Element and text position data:
--------

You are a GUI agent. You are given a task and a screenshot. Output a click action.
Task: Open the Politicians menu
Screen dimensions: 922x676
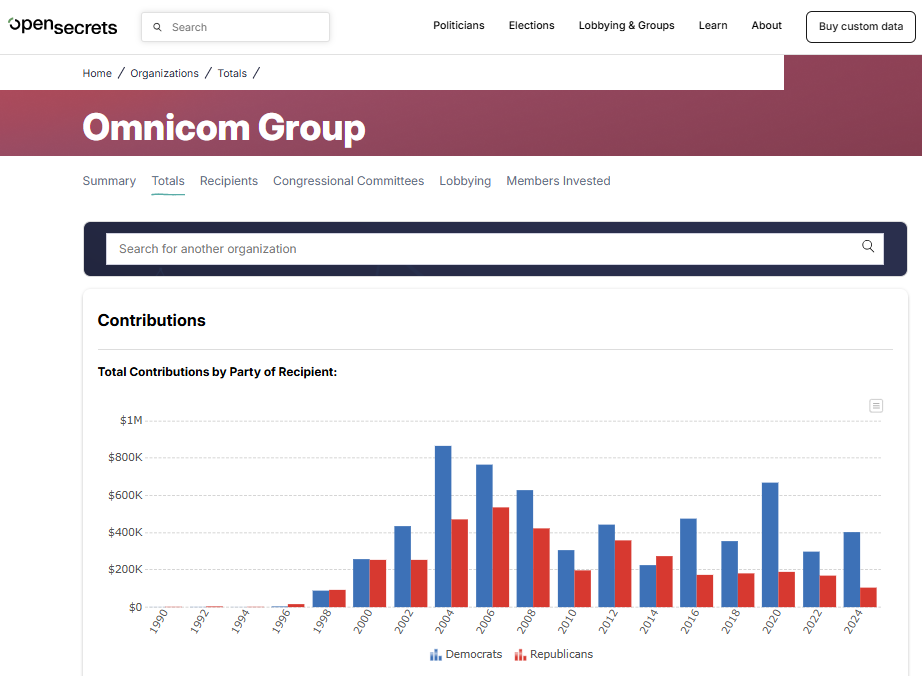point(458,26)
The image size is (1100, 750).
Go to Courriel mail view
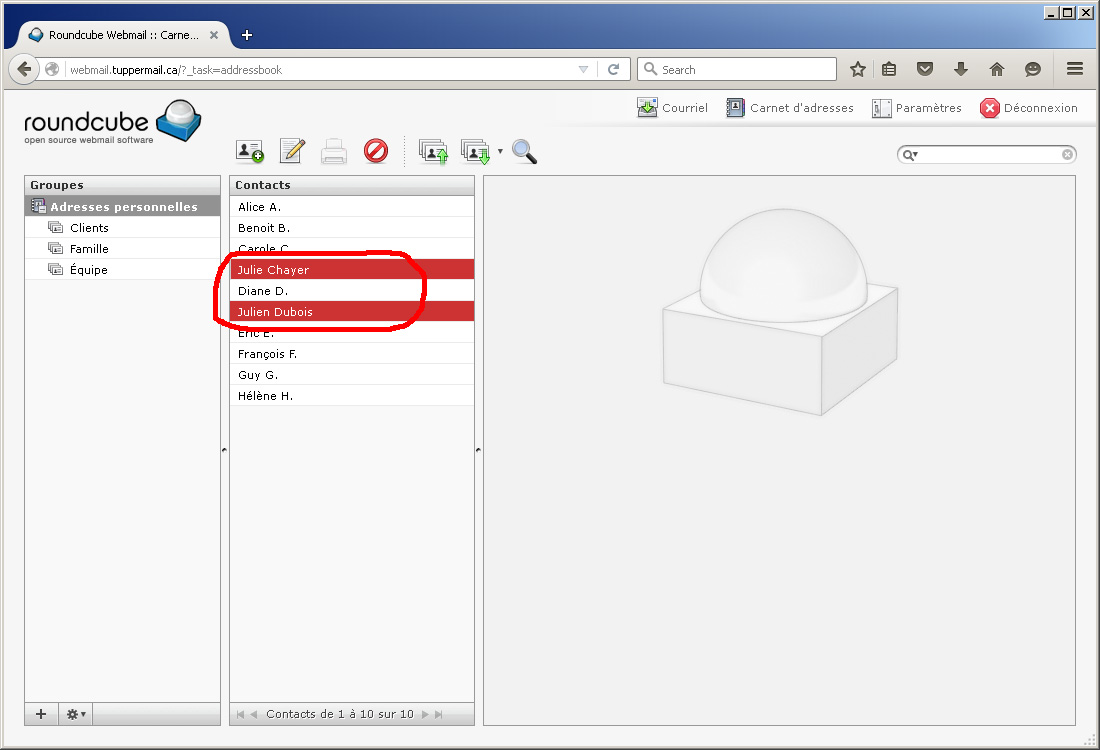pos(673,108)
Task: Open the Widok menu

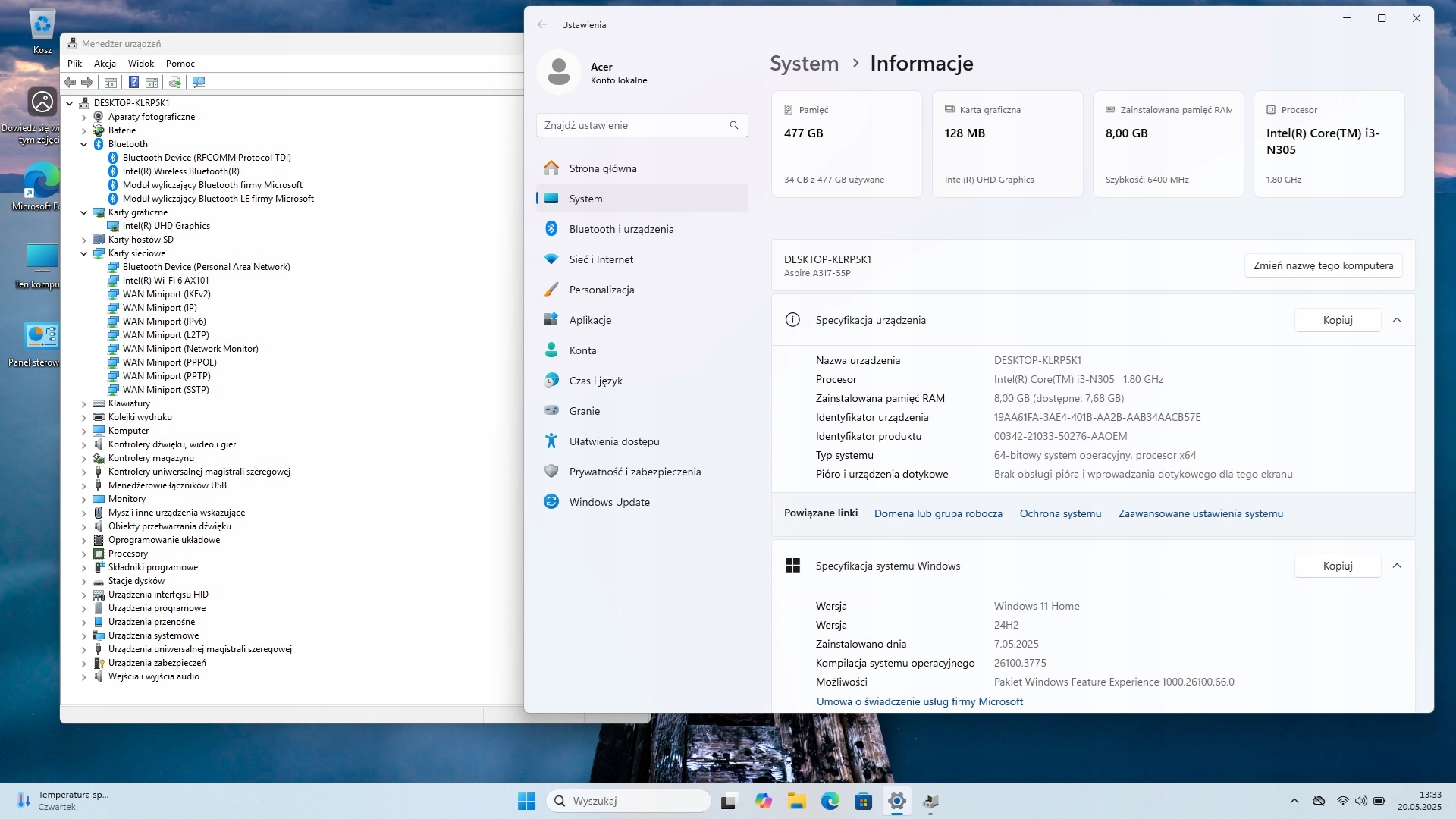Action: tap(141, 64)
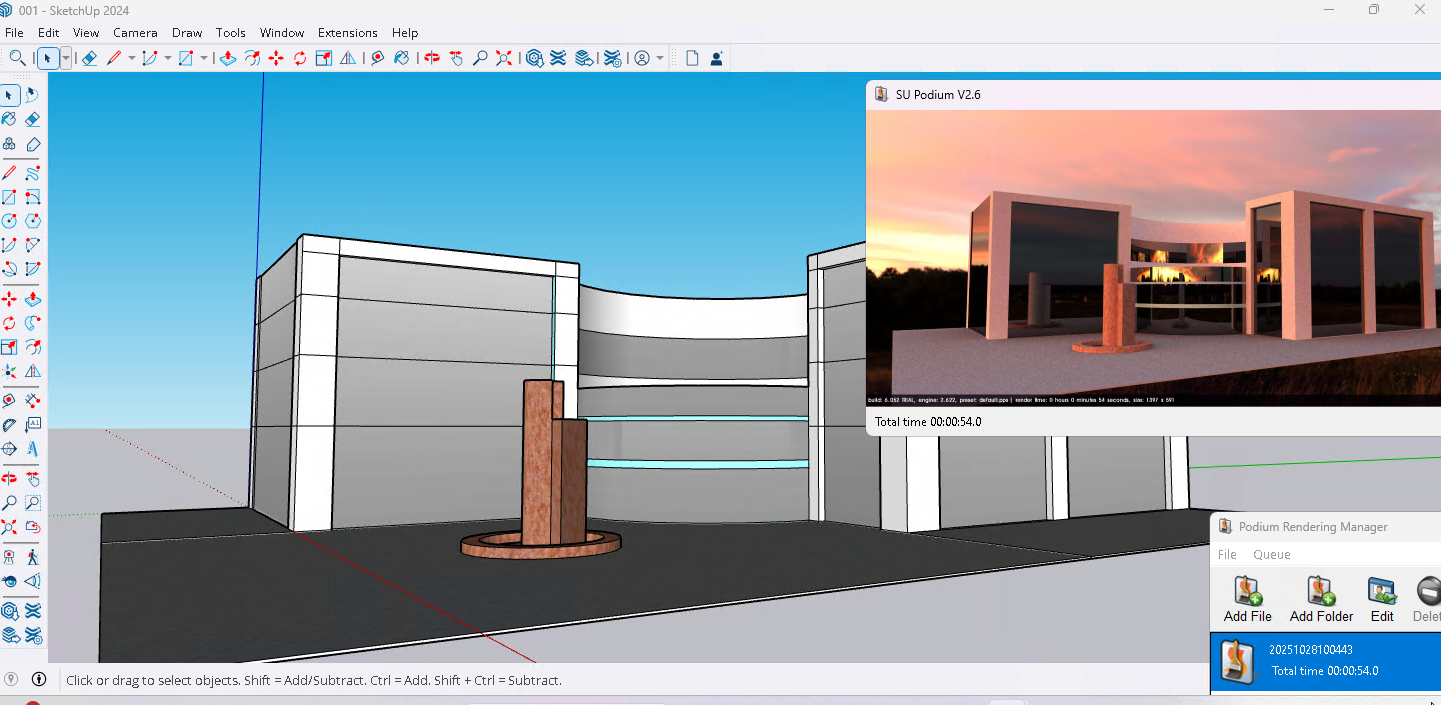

--------

# [Short task]
Filter the records down to the lines that contain the word "Open", and copy each one.

# [The output]
Task: Open the Politicians menu
Task: Open the Widok menu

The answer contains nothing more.